For c, we know that the power series converges on $(-1,1]$. If we let $x=-y$ then at $x=1$ we have $y=-1$ and the range of $y$ is $[-1,1)$, so
$$\sum_{n=1}^{\infty} a_n x^n = \sum_{n=1}^{\infty} a_n (-y)^n$$ has a interval of convergence of $[-1,1)$ in terms of $y$.

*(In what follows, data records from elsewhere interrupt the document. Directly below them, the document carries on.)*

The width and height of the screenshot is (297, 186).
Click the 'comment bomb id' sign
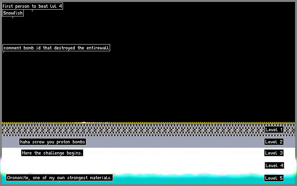(56, 48)
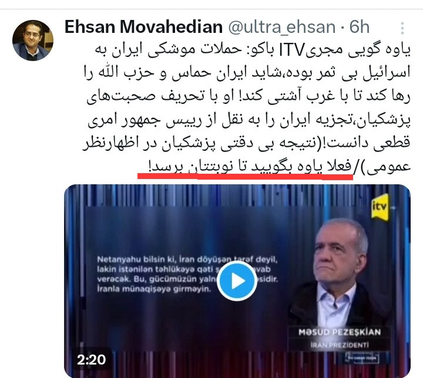The width and height of the screenshot is (423, 378).
Task: Open Ehsan Movahedian's profile avatar
Action: pyautogui.click(x=33, y=41)
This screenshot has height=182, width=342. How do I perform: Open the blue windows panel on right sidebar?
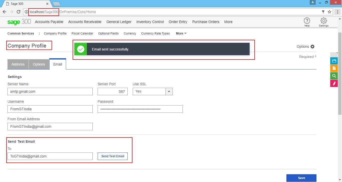point(334,61)
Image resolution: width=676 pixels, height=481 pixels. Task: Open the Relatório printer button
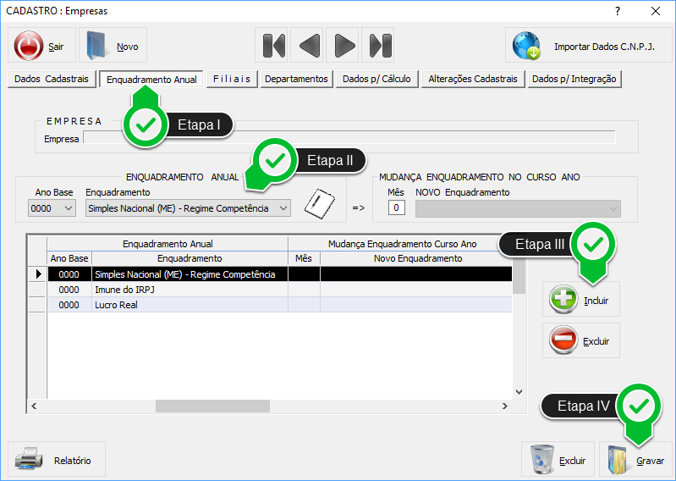[x=57, y=460]
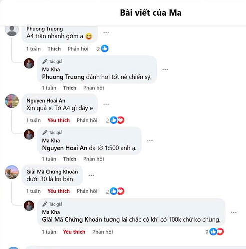Viewport: 246px width, 249px height.
Task: Remove Yêu thích reaction on Nguyen Hoai An's comment
Action: coord(59,120)
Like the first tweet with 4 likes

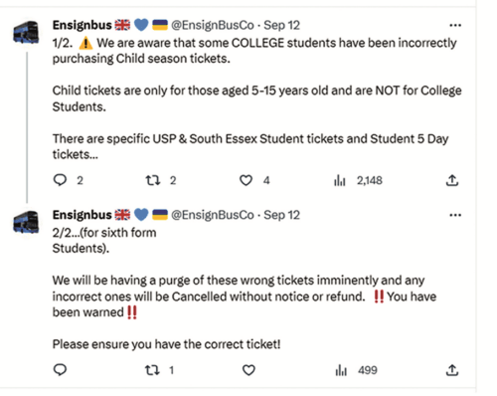click(x=246, y=180)

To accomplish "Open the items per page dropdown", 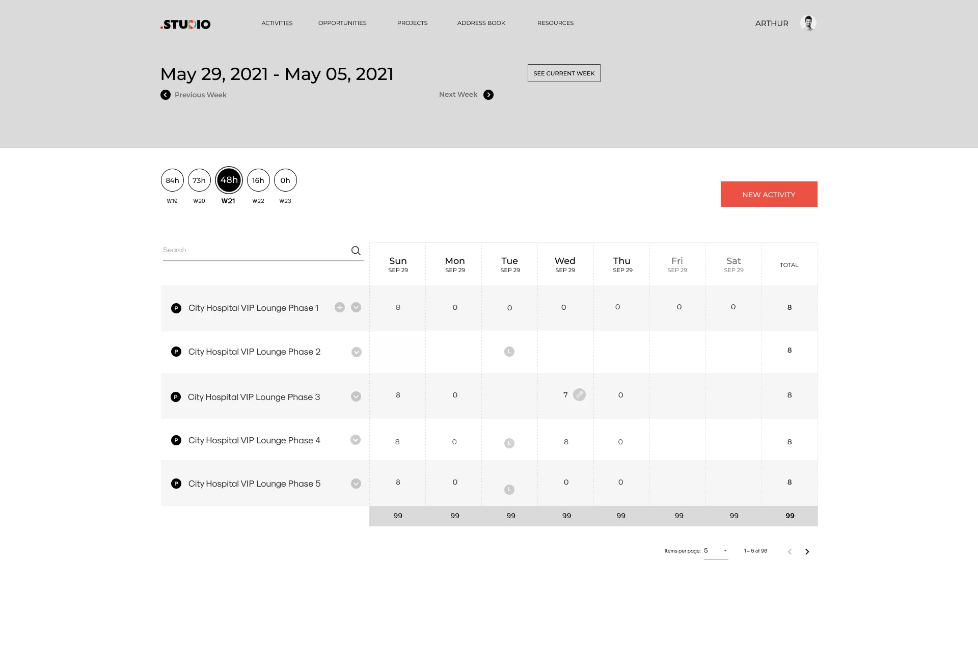I will [716, 551].
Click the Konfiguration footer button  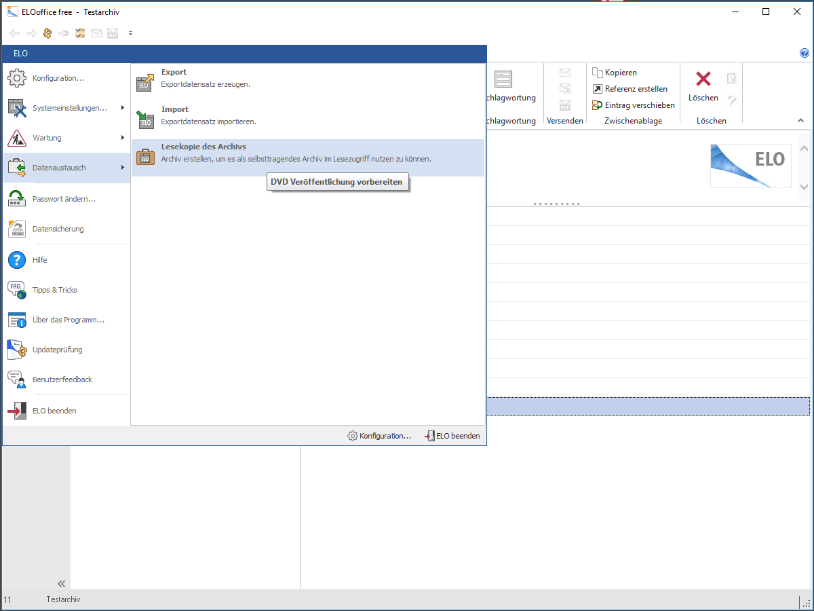pos(379,436)
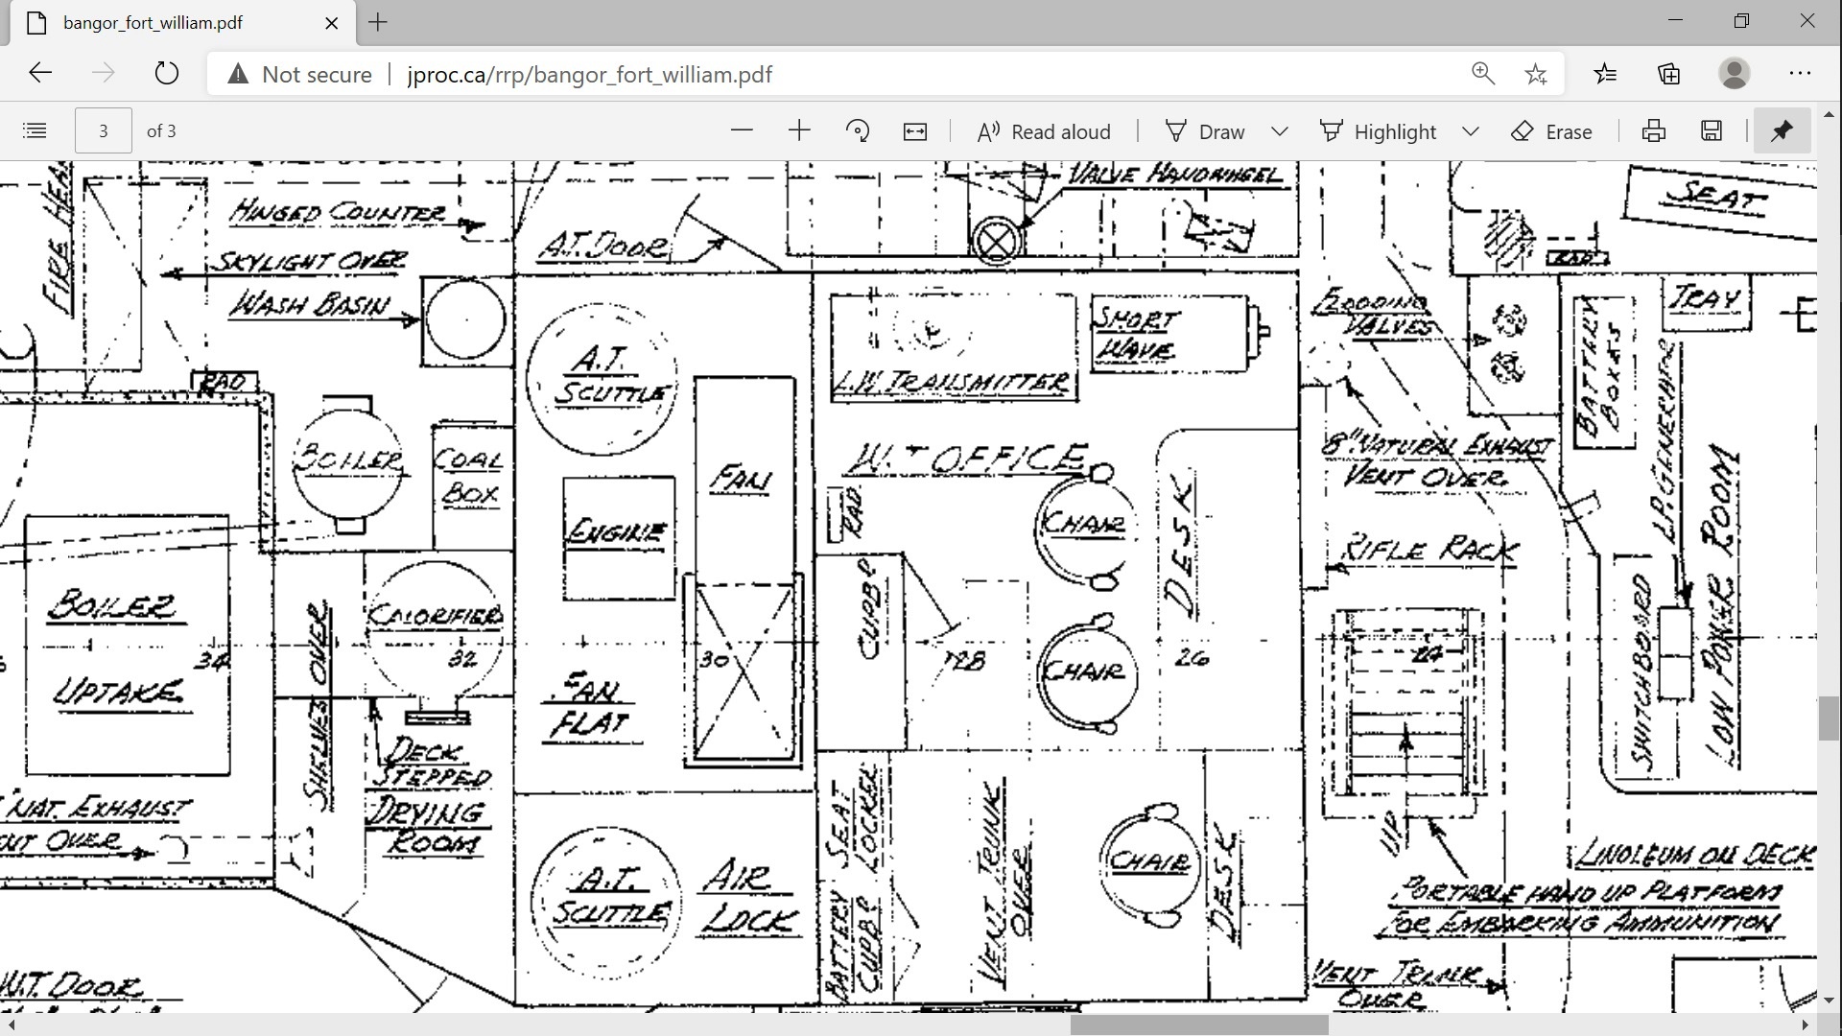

In order to answer d you have to consider the steps taken in a, b, and c. We first 'expand' the interval from $(-1,1]$ in terms of $x$ to $(-15,15]$ in terms of $y$: $$\sum_{n=1}^{\infty} a_n x^n = \sum_{n=1}^{\infty} a_n \left(\frac{y}{15}\right)^n$$
which may then be 'reflected around the center of the interval' to have an interval of convergence of $[-15,15)$ in terms of $z$: $$\sum_{n=1}^{\infty} a_n \left(\frac{y}{15}\right)^n = \sum_{n=1}^{\infty} a_n \left(\frac{(-z)}{15}\right)^n$$
which we then 'shift' to $[-10,20)$ in terms of $w$: $$\sum_{n=1}^{\infty} a_n \left(-\frac{z}{15}\right)^n = \sum_{n=1}^{\infty} a_n \left(-\frac{(w-5)}{15}\right)^n$$
or more simply $$\sum_{n=1}^{\infty} a_n \left(\frac{5-w}{15}\right)^n< \infty \quad\text{for $w\in[-10,20)$}$$
Note, for a sanity check we may check the end points. $w=-10$ corresponds to $x=\frac{5-(-10)}{15} = 1$, where the series converges in terms of $x$. Also $w=20$ corresponds to $x=\frac{5-(20)}{15}=-1$ where we know that the series diverges.